• Instructions for the task
Below are records with pictures. Reproduce exactly the lines from the line with "Choose Rate This App" to the line with "The height and", inclusive, and leave each picture out.

• Entries shown

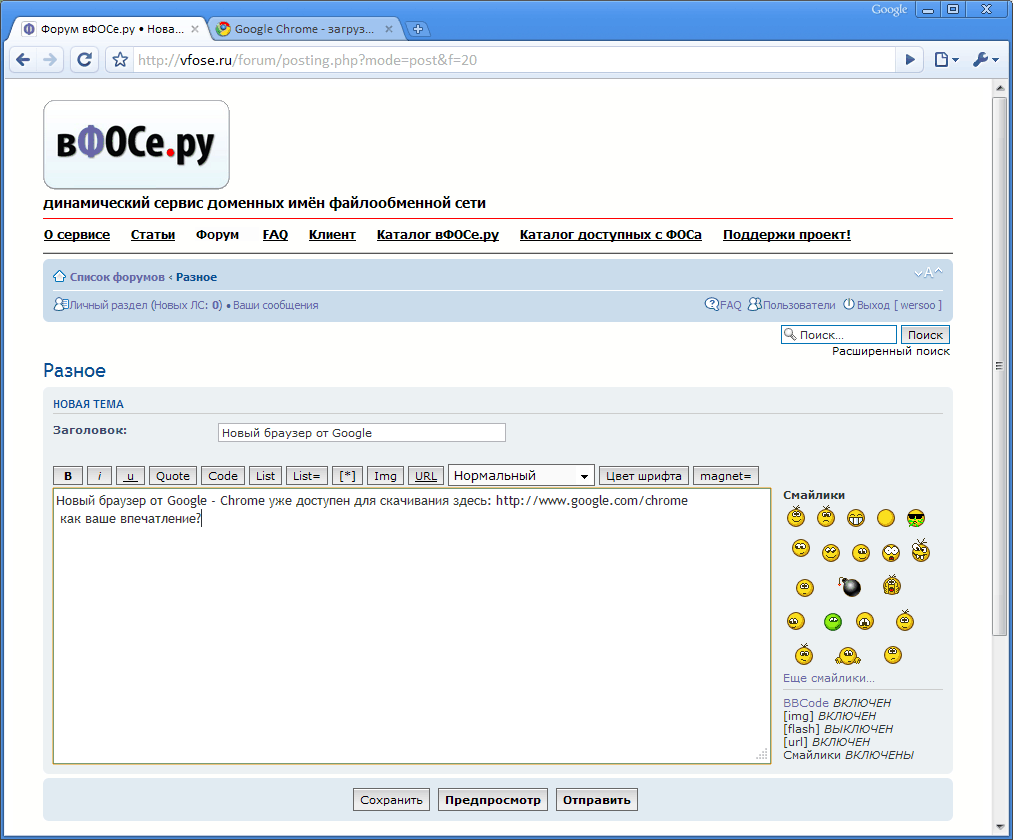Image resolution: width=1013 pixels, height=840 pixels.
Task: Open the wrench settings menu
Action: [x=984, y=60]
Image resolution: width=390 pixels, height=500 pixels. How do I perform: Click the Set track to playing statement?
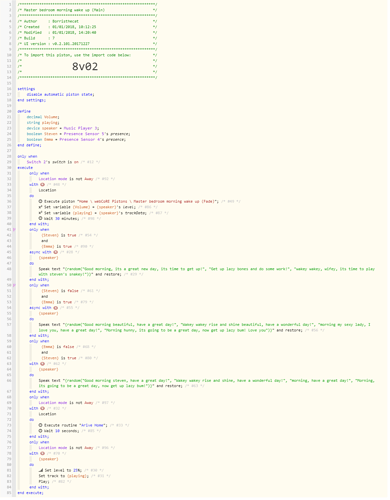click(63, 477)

* * *

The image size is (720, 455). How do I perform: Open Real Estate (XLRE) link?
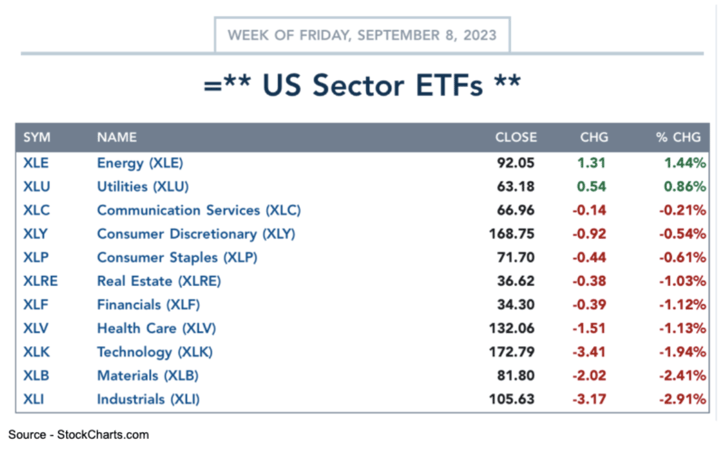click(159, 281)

--

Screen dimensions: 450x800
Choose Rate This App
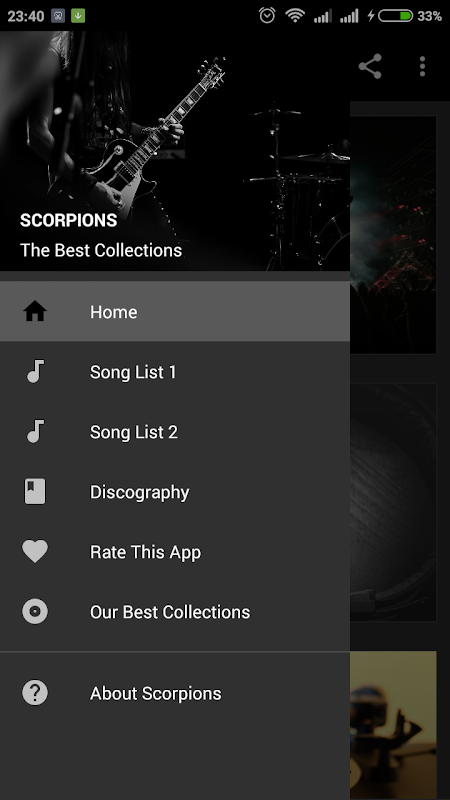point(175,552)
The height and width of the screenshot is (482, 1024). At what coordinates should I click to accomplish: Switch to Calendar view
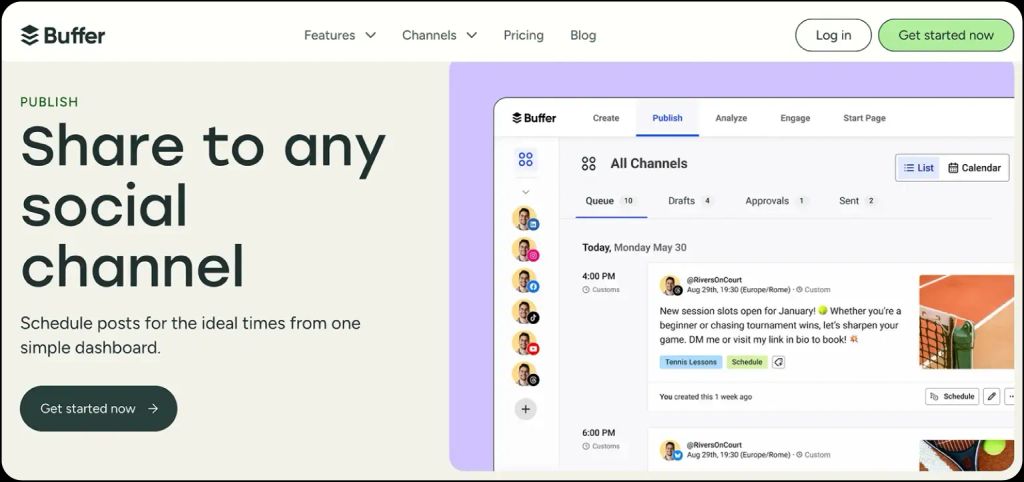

• Expected output
Choose Rate This App
point(175,552)
The height and width of the screenshot is (482, 1024). At what coordinates should I click to accomplish: Switch to Calendar view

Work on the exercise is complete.